Tuesday I went for a run around midday. First mistake: didnʻt look at phone to see what temperature it was outside. It was cold. I needed a hot shower, and was freezing all day afterwards.
Second mistake: trying to return a BARD book. Oops – didnʻt fit the outgoing mailbox. Itʻs bad enough when some Big Famous blindy tells you to call USPS to come pick it up.. (or also good? When he enjoys your humor of using VoiceOverʻs Fiona to read your voicemail record).
We went to pick something in southside of the town.
Afterwards, chli. And then he dropped me to the 7th Street. “Go one block that way, then that way”… well. So 2 minutes walk. Directions drawn in air, hands up… not useful. Did not understand where or what way.
It was really dark, and really cold.
I ended up walking 30 minutes that way, then back, on both sides of the streets to look for that building, I mean, Iʻd been there before, so I should recognize it, right? I found a random huge statue I hadnʻt seen before, and felt pretty desperate… almost ready to admit being lost, while contemplating between the dreaded stick and just nonchalantly asking. (which would be worse?)

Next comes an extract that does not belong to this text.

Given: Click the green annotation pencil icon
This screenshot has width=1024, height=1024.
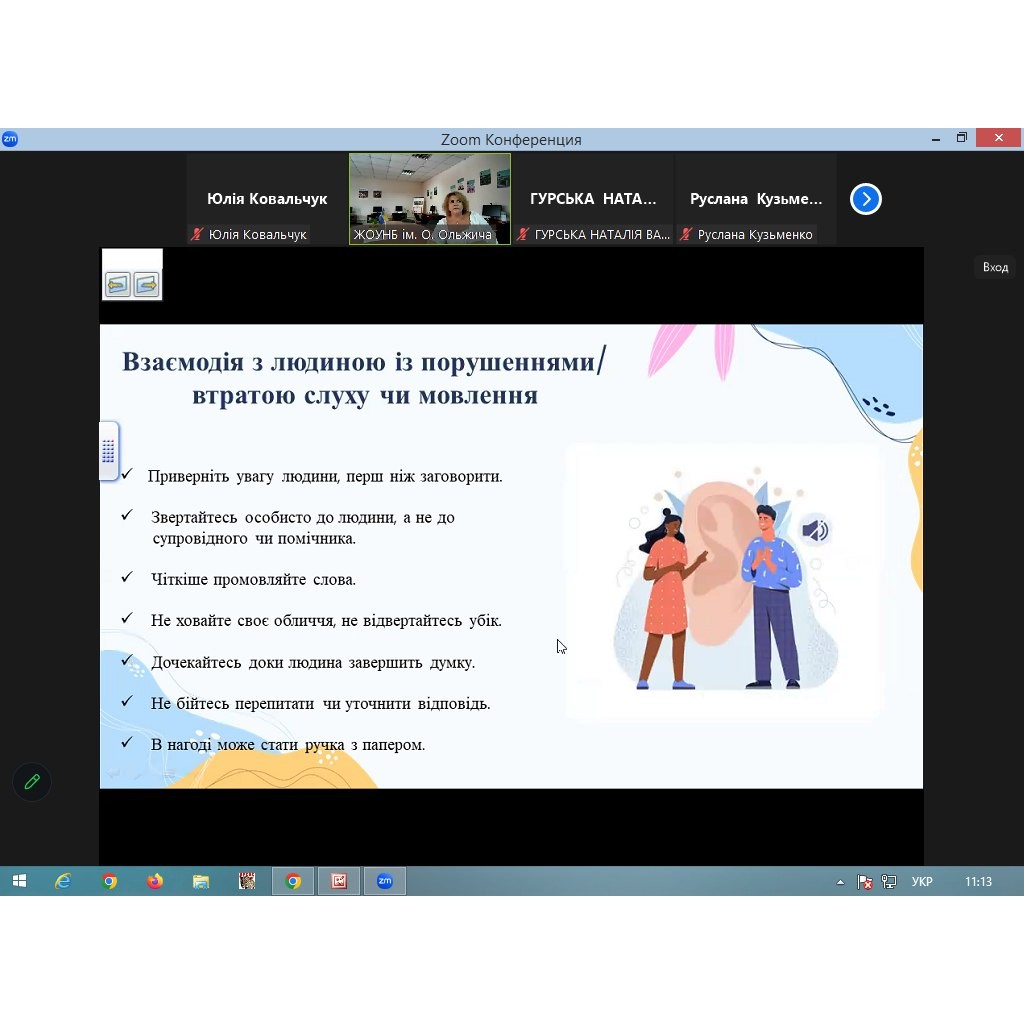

Itʻs odd. Some voices I remember, some new ones… it feels odd being the most “accessible” in many senses of the word. It feels terrible, confusing, and difficult when you can follow a bit of visual cues but have to force yourself to do audio. I canʻt do eye makeup – just physical limitations right now. And I see itʻs future limits: any form of reading glasses will be an oxymoron to me. Traffic signs and anything with eye correction is difficult, but once the field for seeing closer will narrow, I better be a VERY fluent braille reader. Eyes…

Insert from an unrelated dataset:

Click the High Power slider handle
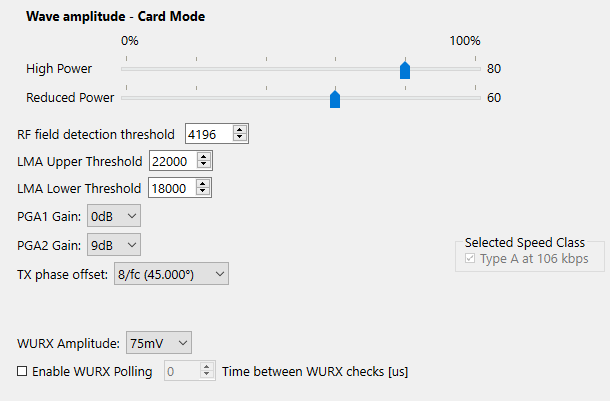Image resolution: width=610 pixels, height=401 pixels. click(x=405, y=69)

Were the surgeries years ago worth it? I guess so. But now itʻs time for me to take direction. It can be scary, but I want and need the total confidence in all forms of eye-free life. Also as Iʻll need the other skills, to manage a non-24h life for instance…
Eyes, meaning functional vision slash usable vision slash safety slash integration… is complicated. But since all the bad eye stuff goes as deep as my circadian rhythms, it needs to be taken seriously.

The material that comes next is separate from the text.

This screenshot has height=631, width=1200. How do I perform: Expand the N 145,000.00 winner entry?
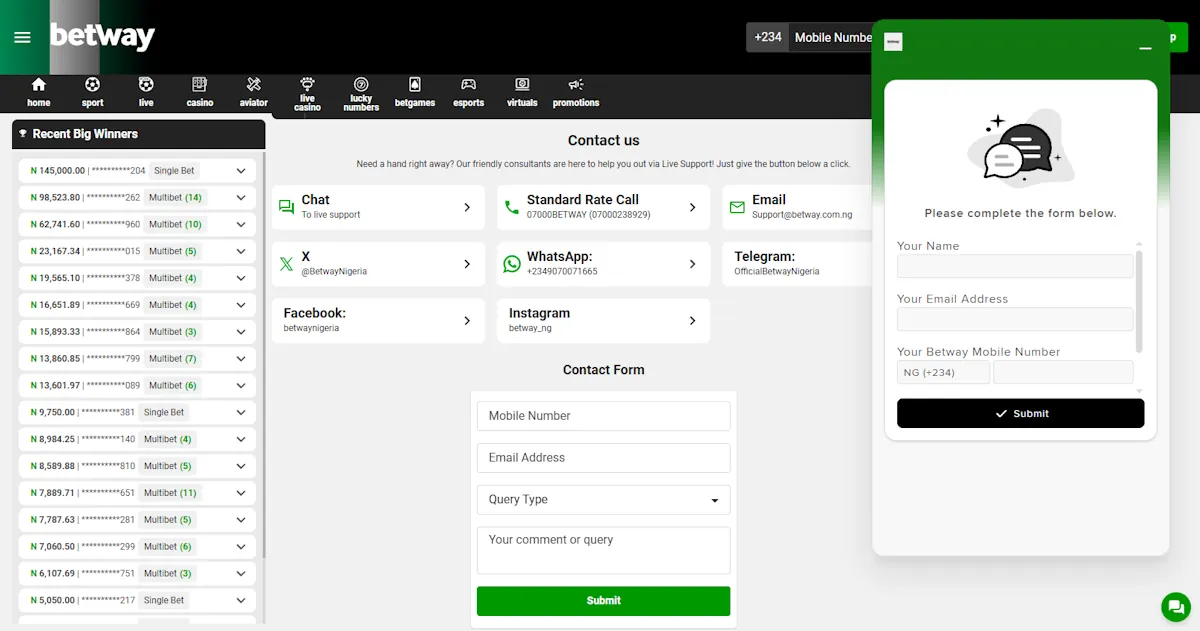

Last week someone asked if I considered myself an ADA case… I said yes. In person.
And for 2-3 surveys online.
I need the skills of using screanreaders. Skills. Coping skills. And braille reading skills.
And everything else that comes with it. Because braille does not come with just a shiny blank package. Itʻs a giant box thatʻs pretty visible. Time to tackle it.
A dog would mean so much in confidence too.